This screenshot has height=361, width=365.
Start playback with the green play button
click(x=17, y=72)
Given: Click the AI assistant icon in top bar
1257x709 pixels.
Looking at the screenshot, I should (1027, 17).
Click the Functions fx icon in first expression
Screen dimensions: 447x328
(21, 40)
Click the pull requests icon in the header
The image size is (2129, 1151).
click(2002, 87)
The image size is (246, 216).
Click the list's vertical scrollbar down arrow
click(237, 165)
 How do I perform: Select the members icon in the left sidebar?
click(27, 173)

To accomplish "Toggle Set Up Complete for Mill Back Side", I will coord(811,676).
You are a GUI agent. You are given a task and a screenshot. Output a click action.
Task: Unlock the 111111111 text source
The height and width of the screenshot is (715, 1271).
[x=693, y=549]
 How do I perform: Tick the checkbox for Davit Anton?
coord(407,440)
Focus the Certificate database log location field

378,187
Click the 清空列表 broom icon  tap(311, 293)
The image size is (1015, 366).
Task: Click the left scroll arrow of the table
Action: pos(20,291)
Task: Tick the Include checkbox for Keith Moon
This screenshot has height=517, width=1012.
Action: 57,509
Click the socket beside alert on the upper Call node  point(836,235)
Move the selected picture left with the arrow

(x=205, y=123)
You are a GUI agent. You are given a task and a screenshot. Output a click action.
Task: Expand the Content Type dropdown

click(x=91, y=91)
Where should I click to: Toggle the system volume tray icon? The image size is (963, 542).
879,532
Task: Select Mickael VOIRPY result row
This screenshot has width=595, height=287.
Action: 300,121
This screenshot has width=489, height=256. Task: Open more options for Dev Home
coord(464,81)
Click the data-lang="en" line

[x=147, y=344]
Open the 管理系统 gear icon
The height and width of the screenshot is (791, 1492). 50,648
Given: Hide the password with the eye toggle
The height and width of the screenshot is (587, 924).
------------
### STATED PROBLEM
Return every line of this listing word for word, from its first line to its last.

### THE RESULT
This screenshot has height=361, width=365.
Start playback with the green play button
click(x=17, y=72)
Given: Click the AI assistant icon in top bar
1257x709 pixels.
Looking at the screenshot, I should (1027, 17).
Click the Functions fx icon in first expression
Screen dimensions: 447x328
(21, 40)
Click the pull requests icon in the header
The image size is (2129, 1151).
click(2002, 87)
The image size is (246, 216).
Click the list's vertical scrollbar down arrow
click(237, 165)
 How do I perform: Select the members icon in the left sidebar?
click(27, 173)

To accomplish "Toggle Set Up Complete for Mill Back Side", I will coord(811,676).
You are a GUI agent. You are given a task and a screenshot. Output a click action.
Task: Unlock the 111111111 text source
The height and width of the screenshot is (715, 1271).
[x=693, y=549]
 How do I perform: Tick the checkbox for Davit Anton?
coord(407,440)
Focus the Certificate database log location field

378,187
Click the 清空列表 broom icon  tap(311, 293)
The image size is (1015, 366).
Task: Click the left scroll arrow of the table
Action: pos(20,291)
Task: Tick the Include checkbox for Keith Moon
This screenshot has height=517, width=1012.
Action: 57,509
Click the socket beside alert on the upper Call node  point(836,235)
Move the selected picture left with the arrow

(x=205, y=123)
You are a GUI agent. You are given a task and a screenshot. Output a click action.
Task: Expand the Content Type dropdown

click(x=91, y=91)
Where should I click to: Toggle the system volume tray icon? The image size is (963, 542).
879,532
Task: Select Mickael VOIRPY result row
This screenshot has width=595, height=287.
Action: 300,121
This screenshot has width=489, height=256. Task: Open more options for Dev Home
coord(464,81)
Click the data-lang="en" line

[x=147, y=344]
Open the 管理系统 gear icon
The height and width of the screenshot is (791, 1492). 50,648
Given: Hide the password with the eye toggle
The height and width of the screenshot is (587, 924).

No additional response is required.